Según el informe del Foro Económico Mundial sobre la competitividad global correspondiente al período 2017-2018, Colombia presenta una caída de cinco posiciones en el Índice Global de Competitividad (IGC) al pasar del puesto 61 al 66.
El retroceso en materia de competitividad se da en un entorno mundial en el que la recuperación económica cada vez se afianza más, favoreciendo un mayor número de regiones y países.
Como lo señala el reporte de la FEM, a pesar de estas mejoras, Latinoamérica exhibe un pobre desempeño que se expresa en el agravamiento de muchos de los fundamentales de la competitividad.
Ello hace que las brechas de la región con los países líderes se mantengan en los 12 pilares de la competitividad que conforman el Índice. En particular, se destacan los rezagos en las instituciones, la infraestructura, la eficiencia en el mercado laboral y la innovación.
Por tal razón, no resulta extraño que pocas naciones latinoamericanas presenten mejoras significativas y, particularmente, entre aquellas que ocupan los primeros lugares en la región como son, en su orden, Chile (33), Costa Rica (47), Panamá (50), México (51), Colombia (66), Perú (72) y Brasil (80).
A excepción de Costa Rica y Brasil, que avanzan siete y una posición, respectivamente, las otras, o permanecen estables (como Chile y México) o retroceden (como ocurre con Panamá, Colombia y Perú).
En medio de una economía mundial que ha crecido lentamente y cuya recuperación ha tomado un tiempo largo y una región, como Latinoamérica, que se ha visto fuertemente impactada por la crisis de los precios de las materias primas, Colombia, durante los últimos años, venía presentando un mejoramiento progresivo (pero parsimonioso) en su competitividad.

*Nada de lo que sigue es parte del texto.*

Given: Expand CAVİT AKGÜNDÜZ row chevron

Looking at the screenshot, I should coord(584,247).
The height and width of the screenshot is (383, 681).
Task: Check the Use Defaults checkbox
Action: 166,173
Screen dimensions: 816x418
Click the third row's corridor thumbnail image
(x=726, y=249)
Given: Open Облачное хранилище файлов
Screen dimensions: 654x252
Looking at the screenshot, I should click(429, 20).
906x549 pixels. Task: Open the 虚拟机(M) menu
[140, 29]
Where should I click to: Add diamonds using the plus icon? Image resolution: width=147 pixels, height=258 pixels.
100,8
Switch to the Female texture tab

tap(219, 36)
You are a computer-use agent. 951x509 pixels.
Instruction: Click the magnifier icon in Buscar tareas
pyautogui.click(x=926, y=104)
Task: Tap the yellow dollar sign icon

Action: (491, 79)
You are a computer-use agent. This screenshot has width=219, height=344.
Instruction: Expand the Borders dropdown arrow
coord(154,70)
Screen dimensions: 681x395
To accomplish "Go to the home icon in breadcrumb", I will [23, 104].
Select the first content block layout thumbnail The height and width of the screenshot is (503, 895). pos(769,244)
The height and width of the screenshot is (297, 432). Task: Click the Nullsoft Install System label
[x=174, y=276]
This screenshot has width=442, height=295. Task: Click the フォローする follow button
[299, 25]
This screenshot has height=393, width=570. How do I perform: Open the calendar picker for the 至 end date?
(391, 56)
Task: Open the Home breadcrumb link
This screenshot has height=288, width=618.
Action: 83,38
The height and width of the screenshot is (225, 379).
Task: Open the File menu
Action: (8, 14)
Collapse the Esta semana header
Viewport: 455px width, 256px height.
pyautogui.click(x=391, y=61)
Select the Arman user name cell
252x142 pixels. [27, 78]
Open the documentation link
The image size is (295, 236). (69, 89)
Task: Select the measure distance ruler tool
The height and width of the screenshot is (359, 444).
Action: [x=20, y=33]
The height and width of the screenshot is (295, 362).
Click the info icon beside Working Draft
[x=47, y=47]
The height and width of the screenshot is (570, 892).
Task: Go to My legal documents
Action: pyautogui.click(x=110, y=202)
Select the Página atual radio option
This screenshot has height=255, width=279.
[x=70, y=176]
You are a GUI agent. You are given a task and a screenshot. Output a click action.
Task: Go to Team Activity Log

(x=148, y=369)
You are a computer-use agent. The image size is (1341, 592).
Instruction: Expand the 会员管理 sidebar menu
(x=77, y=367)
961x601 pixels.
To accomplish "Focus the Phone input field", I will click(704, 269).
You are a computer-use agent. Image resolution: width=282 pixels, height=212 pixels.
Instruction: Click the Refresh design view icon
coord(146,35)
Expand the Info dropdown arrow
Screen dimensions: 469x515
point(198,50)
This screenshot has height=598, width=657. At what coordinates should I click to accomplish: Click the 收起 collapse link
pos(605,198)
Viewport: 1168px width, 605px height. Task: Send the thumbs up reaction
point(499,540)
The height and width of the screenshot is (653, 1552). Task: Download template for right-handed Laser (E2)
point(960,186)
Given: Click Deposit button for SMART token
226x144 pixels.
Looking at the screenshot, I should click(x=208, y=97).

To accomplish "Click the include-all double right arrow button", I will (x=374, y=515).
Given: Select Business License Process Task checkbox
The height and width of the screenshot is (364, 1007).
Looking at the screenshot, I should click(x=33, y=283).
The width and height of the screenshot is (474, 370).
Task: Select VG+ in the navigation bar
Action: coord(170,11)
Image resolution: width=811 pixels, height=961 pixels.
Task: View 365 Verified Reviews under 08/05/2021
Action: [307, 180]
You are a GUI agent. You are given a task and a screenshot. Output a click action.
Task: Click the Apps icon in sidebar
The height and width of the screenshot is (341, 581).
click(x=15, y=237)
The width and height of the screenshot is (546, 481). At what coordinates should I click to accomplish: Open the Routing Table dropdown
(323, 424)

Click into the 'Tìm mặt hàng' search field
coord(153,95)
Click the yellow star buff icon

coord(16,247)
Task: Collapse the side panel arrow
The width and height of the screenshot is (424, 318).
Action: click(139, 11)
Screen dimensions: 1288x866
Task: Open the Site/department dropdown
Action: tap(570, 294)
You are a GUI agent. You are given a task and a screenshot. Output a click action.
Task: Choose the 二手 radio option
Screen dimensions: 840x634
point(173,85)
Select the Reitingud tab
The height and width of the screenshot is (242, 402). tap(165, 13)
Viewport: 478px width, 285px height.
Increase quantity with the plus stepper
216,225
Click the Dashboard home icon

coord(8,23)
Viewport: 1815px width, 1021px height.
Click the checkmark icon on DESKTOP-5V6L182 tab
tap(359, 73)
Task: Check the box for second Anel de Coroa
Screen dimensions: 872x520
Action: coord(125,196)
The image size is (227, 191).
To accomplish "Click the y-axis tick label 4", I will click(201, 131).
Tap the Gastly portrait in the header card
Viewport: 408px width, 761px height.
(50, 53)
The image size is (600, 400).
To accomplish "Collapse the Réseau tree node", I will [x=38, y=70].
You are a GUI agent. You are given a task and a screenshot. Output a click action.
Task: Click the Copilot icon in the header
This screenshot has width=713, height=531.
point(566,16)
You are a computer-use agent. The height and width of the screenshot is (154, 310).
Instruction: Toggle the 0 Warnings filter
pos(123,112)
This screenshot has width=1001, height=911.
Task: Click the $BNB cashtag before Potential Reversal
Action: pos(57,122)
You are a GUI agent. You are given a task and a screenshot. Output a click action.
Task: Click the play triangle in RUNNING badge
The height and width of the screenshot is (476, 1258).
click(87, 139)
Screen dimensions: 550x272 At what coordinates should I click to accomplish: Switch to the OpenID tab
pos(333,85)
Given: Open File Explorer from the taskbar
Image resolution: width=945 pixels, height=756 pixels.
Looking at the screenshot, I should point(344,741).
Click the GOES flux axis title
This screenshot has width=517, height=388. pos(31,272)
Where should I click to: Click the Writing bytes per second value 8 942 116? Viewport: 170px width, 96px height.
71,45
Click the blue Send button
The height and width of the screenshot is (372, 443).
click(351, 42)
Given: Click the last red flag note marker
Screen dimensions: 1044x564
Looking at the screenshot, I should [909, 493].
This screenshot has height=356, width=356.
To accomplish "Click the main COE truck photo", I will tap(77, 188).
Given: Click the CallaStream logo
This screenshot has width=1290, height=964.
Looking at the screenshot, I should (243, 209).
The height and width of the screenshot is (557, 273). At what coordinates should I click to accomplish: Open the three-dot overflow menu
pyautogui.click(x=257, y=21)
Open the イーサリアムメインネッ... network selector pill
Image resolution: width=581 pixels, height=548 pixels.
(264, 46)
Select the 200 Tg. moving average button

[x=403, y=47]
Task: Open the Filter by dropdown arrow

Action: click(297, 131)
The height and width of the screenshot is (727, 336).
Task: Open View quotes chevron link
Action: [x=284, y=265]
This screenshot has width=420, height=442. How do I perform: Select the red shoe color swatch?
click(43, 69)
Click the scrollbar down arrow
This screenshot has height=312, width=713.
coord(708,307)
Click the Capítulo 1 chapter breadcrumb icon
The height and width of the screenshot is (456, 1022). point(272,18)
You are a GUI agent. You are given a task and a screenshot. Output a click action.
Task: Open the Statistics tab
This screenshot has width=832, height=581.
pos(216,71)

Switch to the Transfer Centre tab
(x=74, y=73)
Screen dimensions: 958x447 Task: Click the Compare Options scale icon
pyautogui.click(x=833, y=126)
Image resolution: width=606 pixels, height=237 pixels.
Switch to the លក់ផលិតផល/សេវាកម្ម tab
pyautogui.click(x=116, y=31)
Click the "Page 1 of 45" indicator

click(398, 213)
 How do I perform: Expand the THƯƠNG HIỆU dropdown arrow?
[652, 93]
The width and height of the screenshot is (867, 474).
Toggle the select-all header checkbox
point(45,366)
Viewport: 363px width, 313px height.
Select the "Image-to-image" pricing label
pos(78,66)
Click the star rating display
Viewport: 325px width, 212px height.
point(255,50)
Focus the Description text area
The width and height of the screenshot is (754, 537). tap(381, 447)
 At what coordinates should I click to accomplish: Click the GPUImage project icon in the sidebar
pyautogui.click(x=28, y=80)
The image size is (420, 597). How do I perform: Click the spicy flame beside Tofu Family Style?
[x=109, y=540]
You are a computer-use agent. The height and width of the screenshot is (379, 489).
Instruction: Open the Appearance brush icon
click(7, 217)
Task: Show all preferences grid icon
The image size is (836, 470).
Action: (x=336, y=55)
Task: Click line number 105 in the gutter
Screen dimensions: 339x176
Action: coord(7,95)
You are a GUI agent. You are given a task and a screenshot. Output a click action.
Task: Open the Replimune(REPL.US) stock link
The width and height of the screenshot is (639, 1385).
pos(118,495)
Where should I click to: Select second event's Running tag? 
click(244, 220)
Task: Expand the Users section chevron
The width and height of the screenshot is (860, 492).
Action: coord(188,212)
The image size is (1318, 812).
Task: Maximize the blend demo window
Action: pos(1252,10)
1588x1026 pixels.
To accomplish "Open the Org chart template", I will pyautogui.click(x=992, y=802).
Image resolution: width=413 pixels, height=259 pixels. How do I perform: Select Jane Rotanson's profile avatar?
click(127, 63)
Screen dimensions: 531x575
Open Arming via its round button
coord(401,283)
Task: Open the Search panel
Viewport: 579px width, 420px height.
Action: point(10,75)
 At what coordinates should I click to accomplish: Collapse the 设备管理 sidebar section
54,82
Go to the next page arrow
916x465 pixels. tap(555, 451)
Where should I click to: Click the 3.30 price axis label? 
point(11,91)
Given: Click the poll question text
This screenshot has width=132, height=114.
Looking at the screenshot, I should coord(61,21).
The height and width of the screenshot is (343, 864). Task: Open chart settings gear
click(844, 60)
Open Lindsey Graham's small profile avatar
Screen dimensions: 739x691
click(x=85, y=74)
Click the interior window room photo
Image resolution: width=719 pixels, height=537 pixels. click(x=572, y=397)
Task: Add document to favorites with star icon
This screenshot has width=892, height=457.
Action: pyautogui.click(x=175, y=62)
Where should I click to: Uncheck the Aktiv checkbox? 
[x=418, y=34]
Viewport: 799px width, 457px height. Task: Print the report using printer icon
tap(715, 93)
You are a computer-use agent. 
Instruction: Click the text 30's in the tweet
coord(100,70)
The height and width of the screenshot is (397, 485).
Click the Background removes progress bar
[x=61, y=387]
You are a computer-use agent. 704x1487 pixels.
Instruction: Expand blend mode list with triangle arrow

En este contexto, la caída en el Índice 2017-2018 aparece como un retroceso importante que obliga una mejor comprensión de lo que pasa en materia de competitividad para que se adopten los correctivos del caso.
No está de más recordar que la muy estrecha relación que se presenta entre las economías más competitivas y su alto nivel de desarrollo y bienestar, hace que los diferentes actores de la sociedad deban interesarse por la suerte de la competitividad del país.
Según lo indica el informe de la FEM, la caída de la competitividad de Colombia responde, principalmente, al deterioro del entorno macroeconómico (resultado del mayor déficit fiscal y la alta inflación de 2016) y a la desmejora en el mercado laboral.
Adicionalmente, los casos de corrupción que se han conocido y los problemas de eficiencia por parte del Gobierno afectaron el pilar de instituciones. A ello se le agrega la gran dificultad que se tiene para consolidar el avance en materia de infraestructura.
De nuevo, se evidencia que Colombia no consigue superar los problemas estructurales de fondo, los cuales están asociados a lo que en el IGC se denomina como el subíndice de “requerimientos básicos” del desarrollo.
Como se ha señalado repetidamente en estas páginas editoriales, el país no puede continuar desatendiendo el foco de la problemática en materia de competitividad y, por tanto, la agenda pública debe priorizar la atención y solución a los asuntos más esenciales.
En consecuencia, el énfasis de las acciones públicas (incluidas las reformas estructurales) debe concentrarse en los temas institucional, de infraestructura, de capital humano y de los mercados de bienes y laboral, al tiempo que deberán impulsarse los desarrollos tecnológicos y de innovación.